» **Task instructions**: Could you retype the part of the records that opens with their first line and closes with the line containing "nhap-label: nHAP is", keeping both of those lines and leaving the pictures out?

» **Supplied material**:
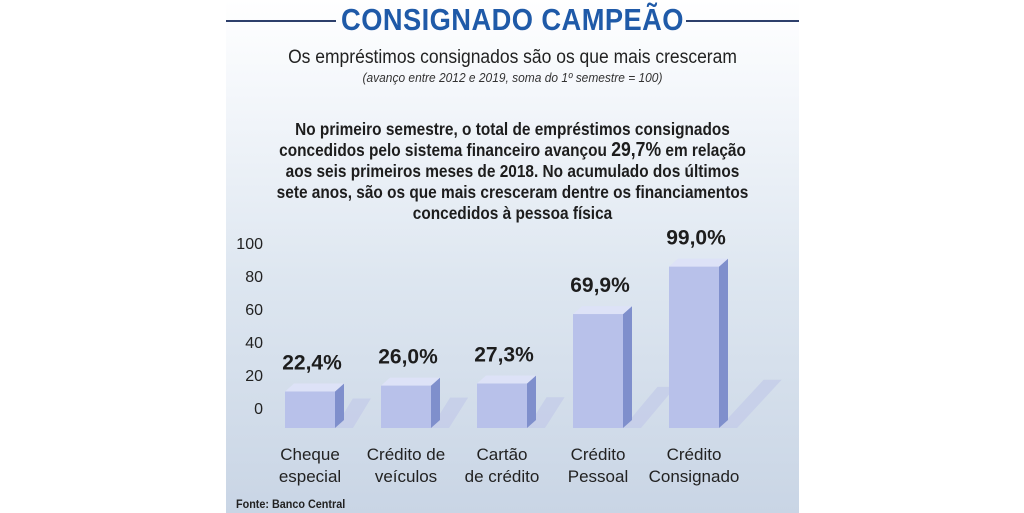 Image resolution: width=1024 pixels, height=513 pixels. What do you see at coordinates (281, 21) in the screenshot?
I see `title-rule-left` at bounding box center [281, 21].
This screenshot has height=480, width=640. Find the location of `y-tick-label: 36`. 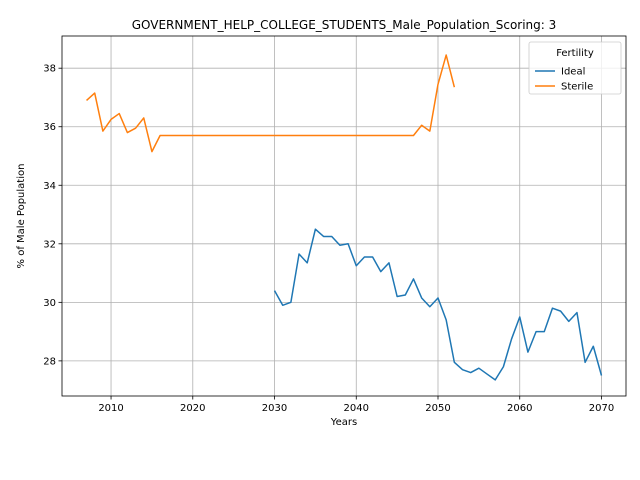

y-tick-label: 36 is located at coordinates (50, 128).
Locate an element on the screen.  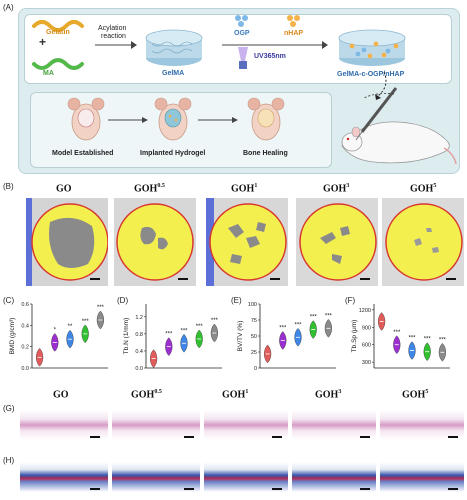
nhap-label: nHAP is located at coordinates (294, 34).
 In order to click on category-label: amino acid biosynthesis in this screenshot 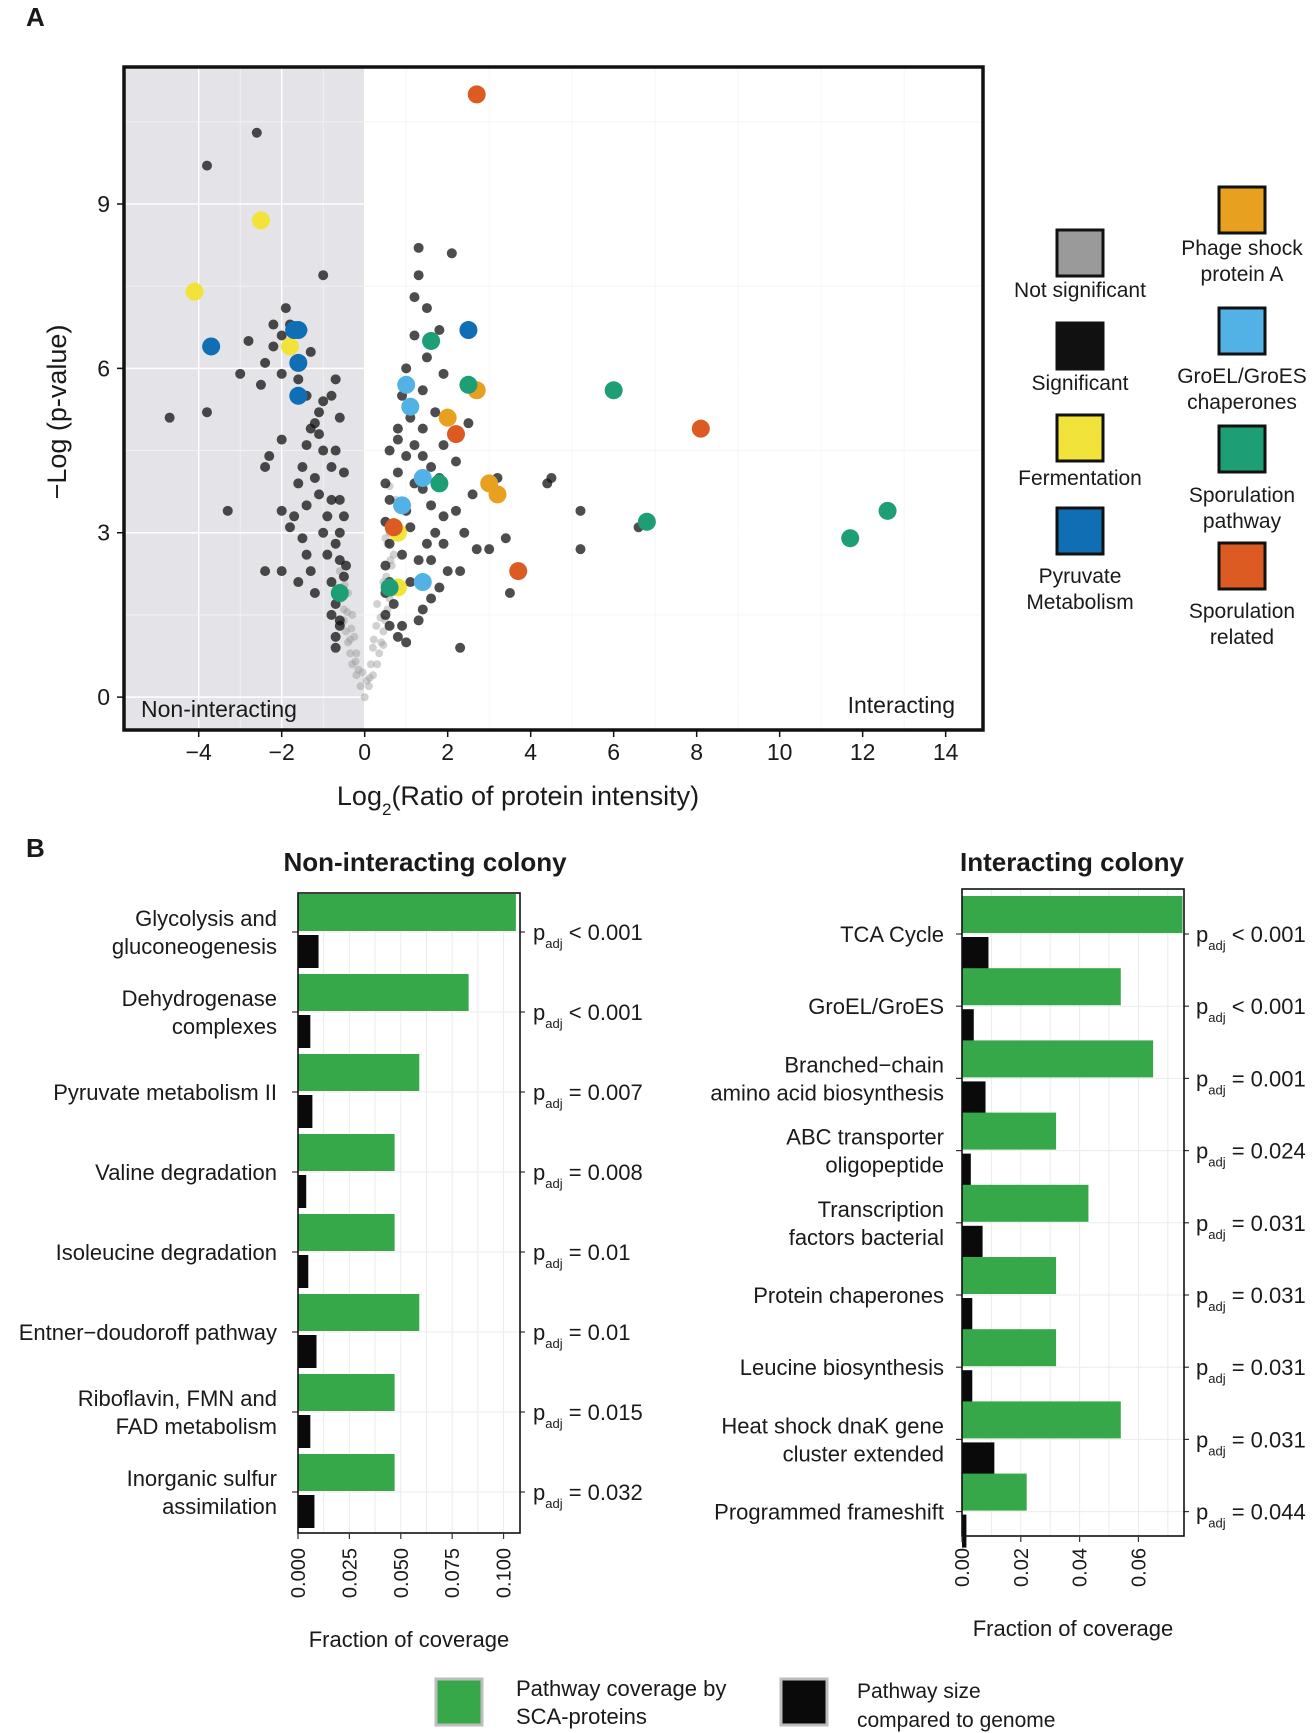, I will do `click(827, 1092)`.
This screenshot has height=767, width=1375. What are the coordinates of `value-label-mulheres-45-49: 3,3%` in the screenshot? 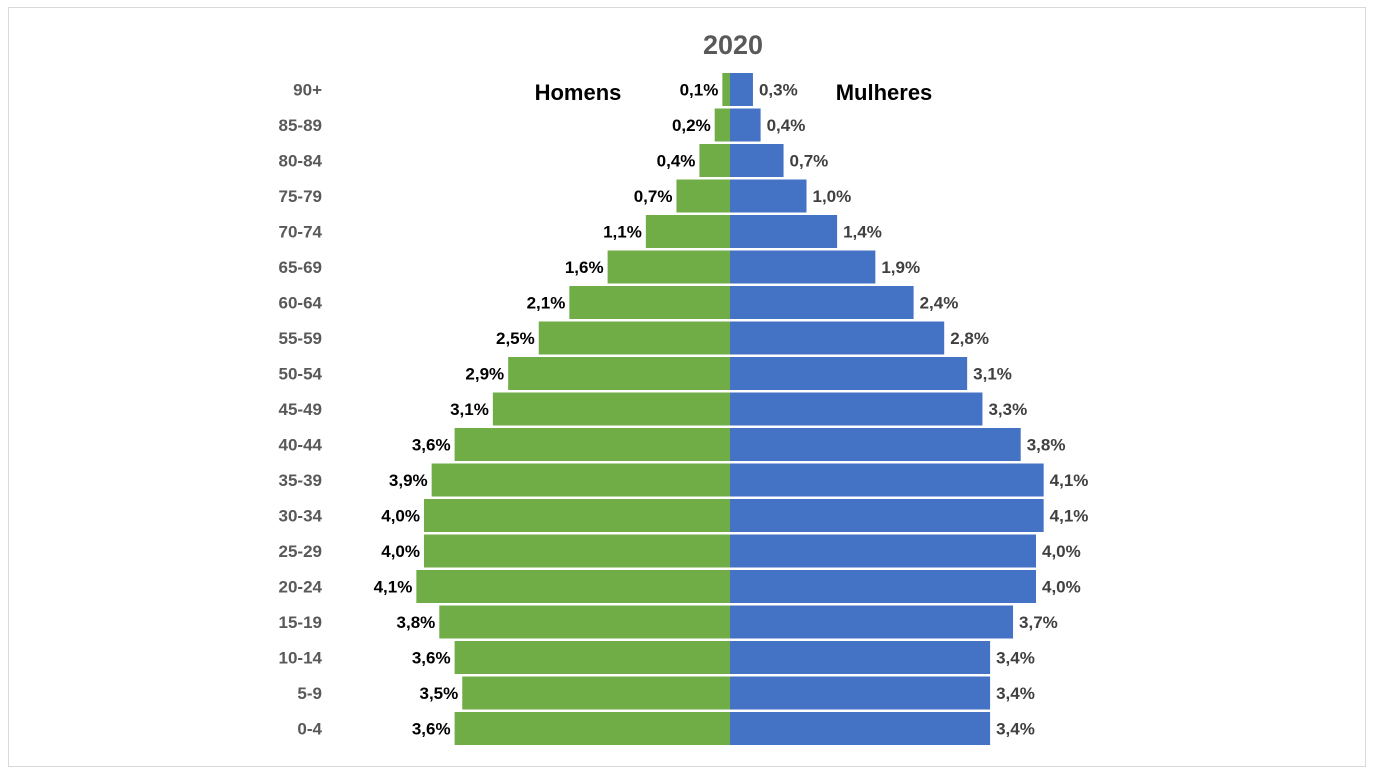 It's located at (1008, 410).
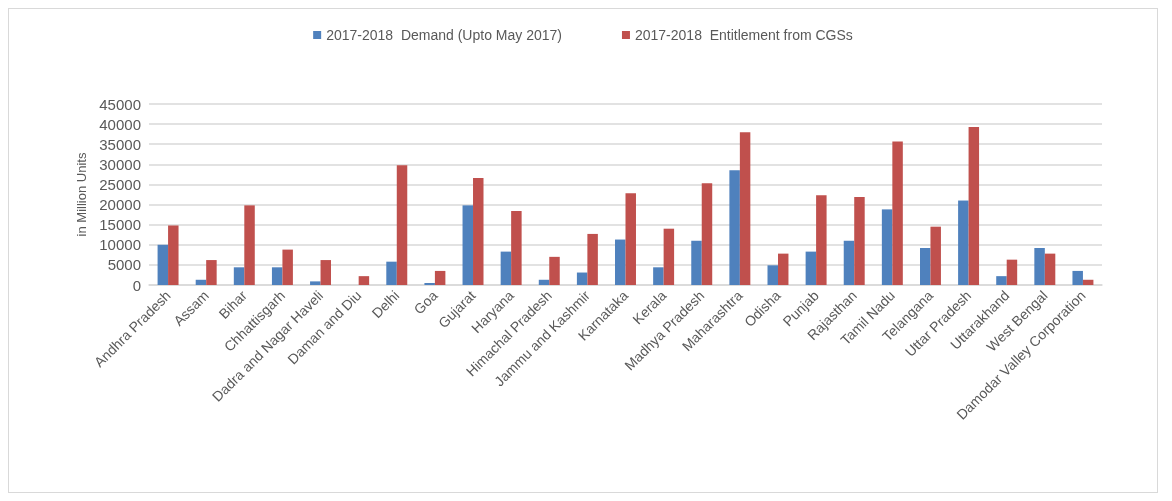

» **Output below**:
 Image resolution: width=1024 pixels, height=513 pixels. What do you see at coordinates (281, 21) in the screenshot?
I see `title-rule-left` at bounding box center [281, 21].
This screenshot has height=480, width=640. Find the location of `y-tick-label: 36`. 

y-tick-label: 36 is located at coordinates (50, 128).
Locate an element on the screen.  
nhap-label: nHAP is located at coordinates (294, 34).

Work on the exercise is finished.